**Materials provided:**

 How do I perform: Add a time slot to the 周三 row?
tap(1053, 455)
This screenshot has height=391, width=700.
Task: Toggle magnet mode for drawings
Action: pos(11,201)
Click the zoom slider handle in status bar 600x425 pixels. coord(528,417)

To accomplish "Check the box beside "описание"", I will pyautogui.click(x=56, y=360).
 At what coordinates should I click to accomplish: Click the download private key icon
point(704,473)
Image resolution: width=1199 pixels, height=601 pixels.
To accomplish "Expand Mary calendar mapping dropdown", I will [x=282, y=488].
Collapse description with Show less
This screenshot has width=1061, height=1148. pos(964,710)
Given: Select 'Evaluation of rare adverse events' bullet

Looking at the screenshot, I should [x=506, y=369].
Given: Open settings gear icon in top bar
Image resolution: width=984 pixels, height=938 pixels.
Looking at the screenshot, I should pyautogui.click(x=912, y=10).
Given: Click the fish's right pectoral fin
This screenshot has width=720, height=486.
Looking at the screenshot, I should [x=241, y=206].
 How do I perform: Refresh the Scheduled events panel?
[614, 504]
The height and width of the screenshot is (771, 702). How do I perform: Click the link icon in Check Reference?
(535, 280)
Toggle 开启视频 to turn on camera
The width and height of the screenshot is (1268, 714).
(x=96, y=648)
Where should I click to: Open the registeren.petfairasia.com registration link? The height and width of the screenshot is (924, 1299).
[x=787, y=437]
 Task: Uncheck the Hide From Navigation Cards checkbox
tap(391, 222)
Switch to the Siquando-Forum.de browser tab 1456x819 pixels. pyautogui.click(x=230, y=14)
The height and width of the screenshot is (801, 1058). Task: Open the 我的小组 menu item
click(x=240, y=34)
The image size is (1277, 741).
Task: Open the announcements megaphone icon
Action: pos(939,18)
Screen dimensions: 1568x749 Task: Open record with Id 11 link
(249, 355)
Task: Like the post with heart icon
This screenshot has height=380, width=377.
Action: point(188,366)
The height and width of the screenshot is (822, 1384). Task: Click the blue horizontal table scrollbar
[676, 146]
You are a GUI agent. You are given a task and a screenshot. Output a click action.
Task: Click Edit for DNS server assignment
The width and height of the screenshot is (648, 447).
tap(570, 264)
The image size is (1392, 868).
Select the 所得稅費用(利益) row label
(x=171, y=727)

**Task goal:** Please copy every row above, word for word, line by line.

**The output:**
 How do I perform: Add a time slot to the 周三 row?
tap(1053, 455)
This screenshot has height=391, width=700.
Task: Toggle magnet mode for drawings
Action: pos(11,201)
Click the zoom slider handle in status bar 600x425 pixels. coord(528,417)

To accomplish "Check the box beside "описание"", I will pyautogui.click(x=56, y=360).
 At what coordinates should I click to accomplish: Click the download private key icon
point(704,473)
Image resolution: width=1199 pixels, height=601 pixels.
To accomplish "Expand Mary calendar mapping dropdown", I will [x=282, y=488].
Collapse description with Show less
This screenshot has width=1061, height=1148. pos(964,710)
Given: Select 'Evaluation of rare adverse events' bullet

Looking at the screenshot, I should [x=506, y=369].
Given: Open settings gear icon in top bar
Image resolution: width=984 pixels, height=938 pixels.
Looking at the screenshot, I should pyautogui.click(x=912, y=10).
Given: Click the fish's right pectoral fin
This screenshot has width=720, height=486.
Looking at the screenshot, I should [x=241, y=206].
 How do I perform: Refresh the Scheduled events panel?
[614, 504]
The height and width of the screenshot is (771, 702). How do I perform: Click the link icon in Check Reference?
(535, 280)
Toggle 开启视频 to turn on camera
The width and height of the screenshot is (1268, 714).
(x=96, y=648)
Where should I click to: Open the registeren.petfairasia.com registration link? The height and width of the screenshot is (924, 1299).
[x=787, y=437]
 Task: Uncheck the Hide From Navigation Cards checkbox
tap(391, 222)
Switch to the Siquando-Forum.de browser tab 1456x819 pixels. pyautogui.click(x=230, y=14)
The height and width of the screenshot is (801, 1058). Task: Open the 我的小组 menu item
click(x=240, y=34)
The image size is (1277, 741).
Task: Open the announcements megaphone icon
Action: pos(939,18)
Screen dimensions: 1568x749 Task: Open record with Id 11 link
(249, 355)
Task: Like the post with heart icon
This screenshot has height=380, width=377.
Action: point(188,366)
The height and width of the screenshot is (822, 1384). Task: Click the blue horizontal table scrollbar
[676, 146]
You are a GUI agent. You are given a task and a screenshot. Output a click action.
Task: Click Edit for DNS server assignment
The width and height of the screenshot is (648, 447).
tap(570, 264)
The image size is (1392, 868).
Select the 所得稅費用(利益) row label
(x=171, y=727)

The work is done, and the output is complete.